I'm hoping someone can provide an intuitive overview of what quasibinomial distribution is and what it does. I'm particularly interested in these points:
How quasibinomial differs to the binomial distribution.
When the response variable is a proportion (example values include 0.23, 0.11, 0.78, 0.98), a quasibinomial model will run in R but a binomial model will not.
Why quasibinomial models should be used when a TRUE/FALSE response variable is overdispersed.
The quasi-binomial isn't necessarily a particular distribution; it describes a model for the relationship between variance and mean in generalized linear models which is $\phi$ times the variance for a binomial in terms of the mean for a binomial.
There is a distribution that fits such a specification (the obvious one - a scaled binomial), but that's not necessarily the aim when a quasi-binomial model is fitted; if you're fitting to data that's still 0-1 it can't be scaled binomial.
So the quasi-binomial variance model, via the $\phi$ parameter, can better deal with data for which the variance is larger (or, perhaps, smaller) than you'd get with binomial data, while not necessarily being an actual distribution at all.
When the response variable is a proportion (example values include 0.23, 0.11, 078, 0.98), a quasibinomial model will run in R but a binomial model will not
To my recollection a binomial model can be run in R with proportions*, but you have to have it set up right.
* there are three separate ways to give binomial data to R that I'm aware of. I am pretty sure that's one.
When the response variable is a proportion (example values include 0.23, 0.11, 0.78, 0.98), a quasibinomial model will run in R but a binomial model will not.
A binomial model can be estimated with proportions as outcome. See below:
prop.m1 <- glm(cbind(Successes, Total - Successes) ~ X1,
data = df,
family = binomial)
prop.m2 <- glm(Proportion ~ X1,
data = df,
family = binomial,
weights = Total) # provide prior weights

•••

→ **Written task**: Copy word for word the part of the quasibinomial thread above, starting at "I'm hoping someone" and ending at "for a binomial.".

→ **Provided material**:
•••

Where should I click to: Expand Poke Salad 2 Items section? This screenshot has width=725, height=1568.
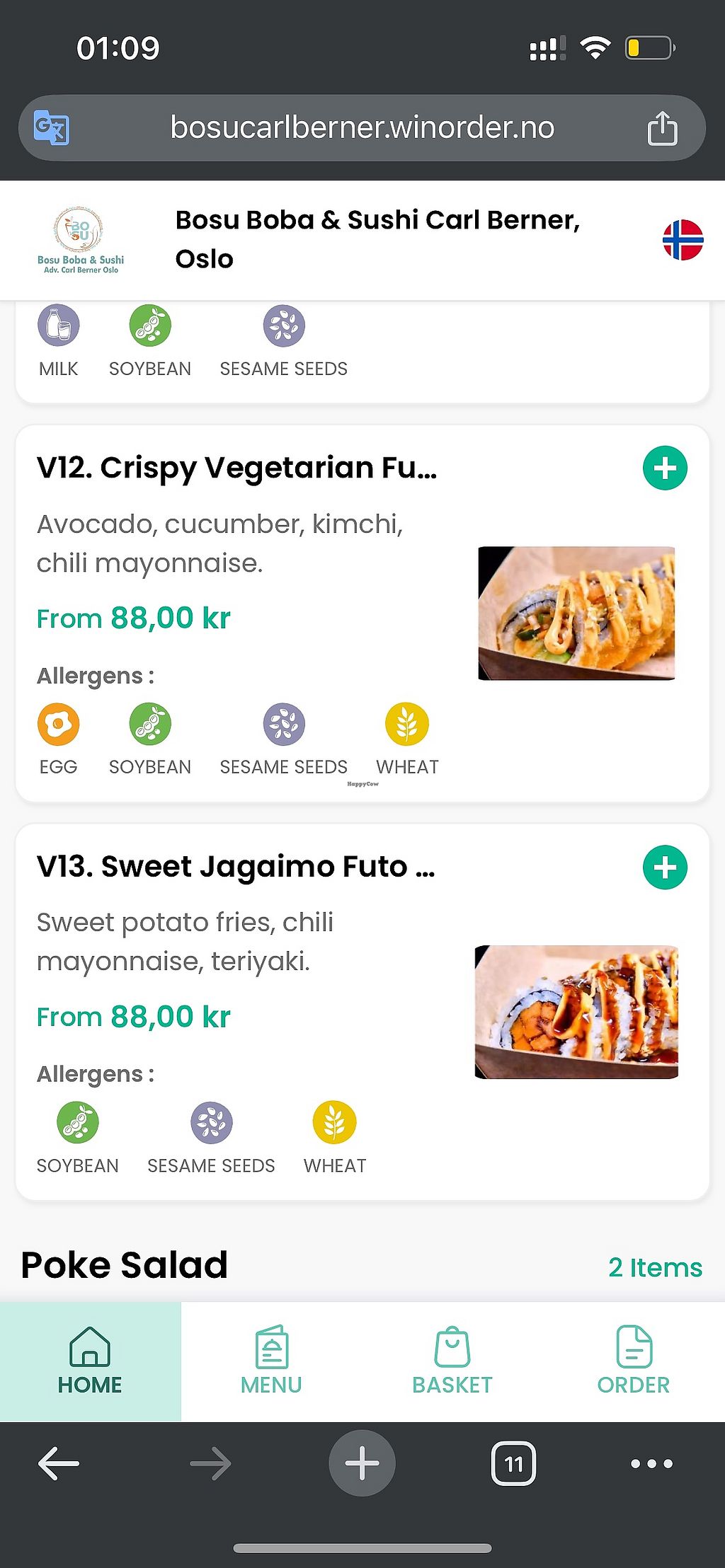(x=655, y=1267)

•••

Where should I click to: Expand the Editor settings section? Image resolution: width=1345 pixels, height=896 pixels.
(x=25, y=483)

•••

→ **Exercise response**:
I'm hoping someone can provide an intuitive overview of what quasibinomial distribution is and what it does. I'm particularly interested in these points:
How quasibinomial differs to the binomial distribution.
When the response variable is a proportion (example values include 0.23, 0.11, 0.78, 0.98), a quasibinomial model will run in R but a binomial model will not.
Why quasibinomial models should be used when a TRUE/FALSE response variable is overdispersed.
The quasi-binomial isn't necessarily a particular distribution; it describes a model for the relationship between variance and mean in generalized linear models which is $\phi$ times the variance for a binomial in terms of the mean for a binomial.